Ele queria acreditar que a amava e queria efectivamente amá-la. Porque ela tinha uma vida certinha, porque tinha ideais e sonhos e desejos, e não se importava de viver sózinha se nunca chegasse a encontrar o que procurava. Se não tivesse a vida que idealizara conformava-se, mas dizia com um sorriso aberto e cheia de confiança que não queria "embarcar" numa vida de incerteza. Magoara-se demais e não queria repetir a proeza. Os custos eram bem mais elevados do que os benefícios, disso tinha certeza e o prazer que podia retirar de uma "história de conto de fadas" rapidamente se transformava num inferno. E climas tórridos só no verão ou em África, pensava.
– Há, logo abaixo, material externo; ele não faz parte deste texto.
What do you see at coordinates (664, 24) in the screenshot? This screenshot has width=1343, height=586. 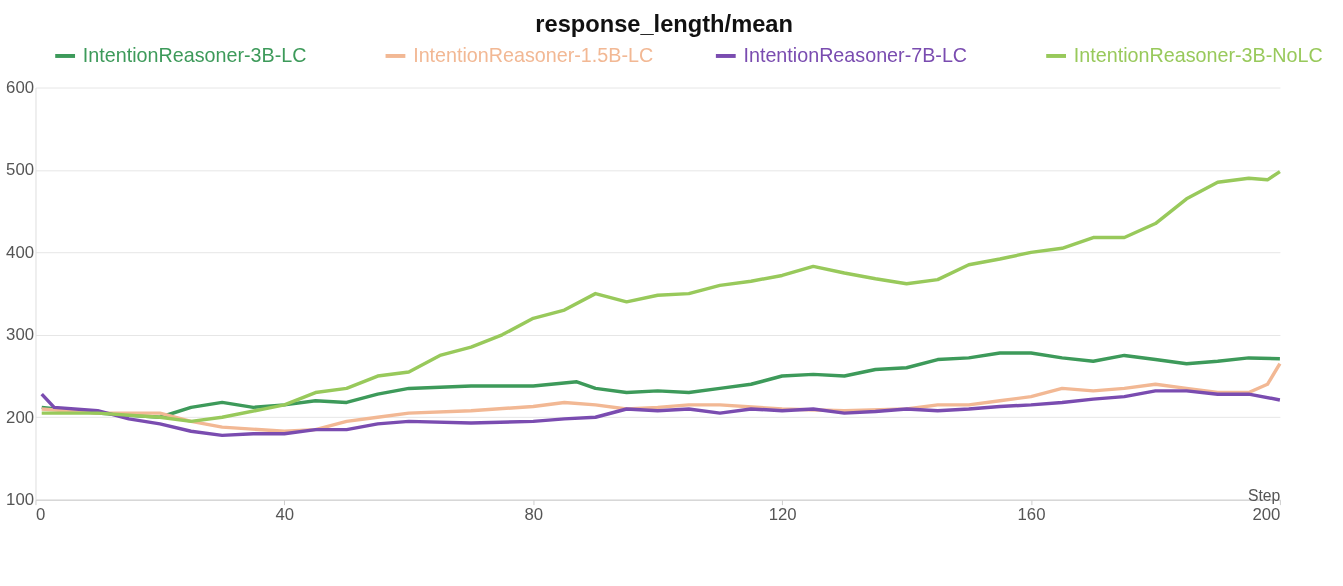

Não, ela não era particularmente bonita, nem assustadoramente feia. Tinha traços simples marcados por um nariz "cheio de personalidade", não era exuberante e procurava passar despercebida. Tinha uns olhos ternos e compreensivos, que evidenciavam algum cansaço, de uma cor difícil de definir porque variava com os estados de alma. E falava com os olhos, dizia quase tudo, o que sentia e o que pensava. E quando não podia dizer, olhava para baixo ou para longe, ou fingia pensar, para que a expressão do olhar não a traisse.
Era suficientemente inteligente para acreditar que quanto mais sábio se é, mais simples se parece, e vivia de acordo com a permissa, sempre pronta para aprender com todos, porque a grande sabedoria não está nos livros mas nas experiências de vida. E a vida dela estava bem marcada pelo factor experiência. Talvez por isso quisesse viver em paz com ela própria e com os outros.
Era uma pessoa tranquila e, para ele, representava a diferença, o que ele não tinha. Por isso, queria amá-la e convencia-se a si próprio de sentimentos que não tinha, mas que queria ter. Não, não se convencia mas dizia que sim, porque pensava que assim era mais fácil convencê-la. E enganava-se porque ela percebia. Isso e muito mais. Quando o ouvia com declarações de amor sem fim tentava contrariar a tendência e quando não era bem sucedida calava-se, ouvia-o e olhava-o calmamente. Mas a cabeça fervilhava de perguntas, para as quais ele não tinha respostas e por isso repetia palavras de amor, de desejo, de procura de entendimento, de conforto e de compreensão.
E ela ouvia até à exaustão pensando que lhe queria perguntar - Mas afinal, o que é para ti o amor?